Para ERC, el argumento de Sánchez de que la moción era para afrontar la corrupción, no tiene ninguna fuerza.

También ha asegurado que “estamos menos cerca que hace 48 horas” del sí o de la abstención. Eso sí, le ha dado la oportunidad de redimirse en las próximas comparecencias. Lo que sí tienen claro es que no se pronunciarán hasta que no haya un acuerdo entre Unidas Podemos y el PSOE.

Algo que a día de hoy no parece demasiado claro, máxime ante las palabras de Sánchez a Casado quien le ha dicho que si no quiere que la investidura dependa de los independentistas tiene “una mala noticia” para él: “se tiene que abstener”. Y se lo ha ido repitiendo en numerosas ocasiones durante todas las réplicas.

Lo mismo que ha ocurrido en la réplica a Albert Rivera a quien le ha dicho que no hace falta que le dé su apoyo si no que basta con que se abstenga para dejarles formar gobierno y luego desde la oposición hacer todas las críticas que considere necesarias.

Sin embargo, fuentes del PSOE han restado importancia a esta insistencia en pedirles la abstención y se han limitado a explicar que el presidente lo ha reclamado para que ni el PP ni Ciudadanos “se vayan de rositas” y dejar en evidencia la posición de ambos grupos ante los españoles. Hoy es el día de que Sánchez “saque los colores” de la derecha en este país, han señalado.

Pero a Podemos, este gesto de Sánchez le ha sentado como una patada y el propio Iglesias desde la tribuna le ha advertido que si no quiere elecciones no les traten “como mero decorado porque no lo podremos aceptar. Pedimos respeto y reciprocidad”.

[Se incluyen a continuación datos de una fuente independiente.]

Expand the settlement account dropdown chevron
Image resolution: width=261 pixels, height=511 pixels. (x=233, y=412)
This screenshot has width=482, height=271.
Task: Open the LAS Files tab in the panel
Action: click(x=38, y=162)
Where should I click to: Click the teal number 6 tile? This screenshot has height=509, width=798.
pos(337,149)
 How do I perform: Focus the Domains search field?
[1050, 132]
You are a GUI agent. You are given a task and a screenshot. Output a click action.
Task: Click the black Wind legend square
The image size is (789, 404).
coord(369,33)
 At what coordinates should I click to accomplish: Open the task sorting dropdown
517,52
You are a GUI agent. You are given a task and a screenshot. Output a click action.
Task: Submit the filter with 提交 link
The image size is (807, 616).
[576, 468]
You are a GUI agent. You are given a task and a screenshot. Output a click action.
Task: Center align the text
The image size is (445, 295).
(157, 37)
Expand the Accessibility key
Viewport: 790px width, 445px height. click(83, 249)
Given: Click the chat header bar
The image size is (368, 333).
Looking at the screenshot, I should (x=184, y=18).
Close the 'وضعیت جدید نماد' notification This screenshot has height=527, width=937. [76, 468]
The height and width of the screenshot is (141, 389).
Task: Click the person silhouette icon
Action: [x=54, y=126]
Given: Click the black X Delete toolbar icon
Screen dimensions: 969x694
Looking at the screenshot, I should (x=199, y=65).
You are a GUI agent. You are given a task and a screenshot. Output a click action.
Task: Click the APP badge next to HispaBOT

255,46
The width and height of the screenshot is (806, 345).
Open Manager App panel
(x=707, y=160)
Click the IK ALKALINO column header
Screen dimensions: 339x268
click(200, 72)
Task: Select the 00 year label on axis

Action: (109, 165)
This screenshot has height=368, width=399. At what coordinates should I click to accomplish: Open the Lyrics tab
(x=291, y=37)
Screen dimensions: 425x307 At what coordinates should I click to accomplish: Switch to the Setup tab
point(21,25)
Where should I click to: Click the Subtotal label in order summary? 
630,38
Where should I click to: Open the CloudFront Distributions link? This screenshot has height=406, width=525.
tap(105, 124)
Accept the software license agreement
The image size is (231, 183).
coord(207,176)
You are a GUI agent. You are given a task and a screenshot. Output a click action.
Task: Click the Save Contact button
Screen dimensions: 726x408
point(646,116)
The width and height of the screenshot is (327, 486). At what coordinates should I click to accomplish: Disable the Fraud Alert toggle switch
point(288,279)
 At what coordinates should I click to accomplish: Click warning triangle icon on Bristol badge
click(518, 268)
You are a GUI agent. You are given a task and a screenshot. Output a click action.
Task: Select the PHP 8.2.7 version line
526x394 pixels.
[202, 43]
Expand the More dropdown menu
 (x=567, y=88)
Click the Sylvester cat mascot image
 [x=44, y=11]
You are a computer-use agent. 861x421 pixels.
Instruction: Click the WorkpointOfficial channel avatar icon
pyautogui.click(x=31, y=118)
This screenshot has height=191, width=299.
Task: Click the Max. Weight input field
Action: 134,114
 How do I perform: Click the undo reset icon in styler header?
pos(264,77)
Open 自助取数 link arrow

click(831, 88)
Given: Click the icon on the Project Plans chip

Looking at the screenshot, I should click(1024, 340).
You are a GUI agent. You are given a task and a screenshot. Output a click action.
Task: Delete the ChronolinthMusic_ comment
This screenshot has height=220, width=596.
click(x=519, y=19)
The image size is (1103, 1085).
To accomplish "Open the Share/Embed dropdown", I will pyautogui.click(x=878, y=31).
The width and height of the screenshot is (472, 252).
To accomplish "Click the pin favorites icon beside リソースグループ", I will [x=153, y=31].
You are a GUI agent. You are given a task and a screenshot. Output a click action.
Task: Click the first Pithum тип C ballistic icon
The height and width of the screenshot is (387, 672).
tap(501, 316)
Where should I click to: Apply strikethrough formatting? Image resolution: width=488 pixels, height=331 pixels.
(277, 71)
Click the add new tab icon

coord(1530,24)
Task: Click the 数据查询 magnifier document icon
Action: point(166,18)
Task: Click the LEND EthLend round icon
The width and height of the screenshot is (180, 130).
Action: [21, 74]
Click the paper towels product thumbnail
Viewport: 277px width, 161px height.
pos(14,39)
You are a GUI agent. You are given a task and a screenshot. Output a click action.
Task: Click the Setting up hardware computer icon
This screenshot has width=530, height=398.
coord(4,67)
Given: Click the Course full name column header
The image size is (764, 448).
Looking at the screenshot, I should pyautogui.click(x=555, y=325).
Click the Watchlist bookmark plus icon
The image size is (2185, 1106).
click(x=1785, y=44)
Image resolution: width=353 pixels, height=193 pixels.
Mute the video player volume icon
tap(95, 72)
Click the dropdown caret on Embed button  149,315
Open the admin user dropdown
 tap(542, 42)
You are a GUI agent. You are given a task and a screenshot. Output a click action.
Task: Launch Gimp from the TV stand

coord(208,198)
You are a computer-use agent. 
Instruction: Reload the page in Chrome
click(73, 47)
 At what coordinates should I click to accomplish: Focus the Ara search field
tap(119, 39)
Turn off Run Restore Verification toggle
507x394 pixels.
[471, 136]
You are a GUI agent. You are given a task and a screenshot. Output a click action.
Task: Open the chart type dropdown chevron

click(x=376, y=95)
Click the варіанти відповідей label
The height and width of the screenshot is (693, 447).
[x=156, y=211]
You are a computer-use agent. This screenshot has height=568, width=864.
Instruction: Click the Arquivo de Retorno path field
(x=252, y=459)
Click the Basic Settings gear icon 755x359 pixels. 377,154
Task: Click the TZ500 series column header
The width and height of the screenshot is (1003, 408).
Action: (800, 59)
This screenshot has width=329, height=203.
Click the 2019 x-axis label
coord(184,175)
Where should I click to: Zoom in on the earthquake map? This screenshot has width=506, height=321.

Desde el PNV, su portavoz, Aitor Esteban, han considerado un error que Sánchez no se centrara en su discurso en los temas que puedan discutir en “un acuerdo de mínimos con sus socios principales” y que hubiera hecho más un discurso de alguien con mayoría absoluta.

Además, han repetido que se abstendrá en cualquier caso pero para tener el sí, el PSOE va a tener que hacer algún esfuerzo más, además de llegar a un acuerdo con la formación morada. Esteban ha dicho que la última vez que hablaron fue el viernes 8 de julio, pero, fuentes de la formación, consideran que hasta que no haya un acuerdo con Unidas Podemos no tiene sentido que hablen.

Desde el PSOE no dan en ningún caso por rotas las negociaciones con la formación vasca. Falta les va a hacer después de oír a Pablo Iglesias, que más que el discurso de un socio de Gobierno parecía el de un despechado líder que acaba de romper unas negociaciones.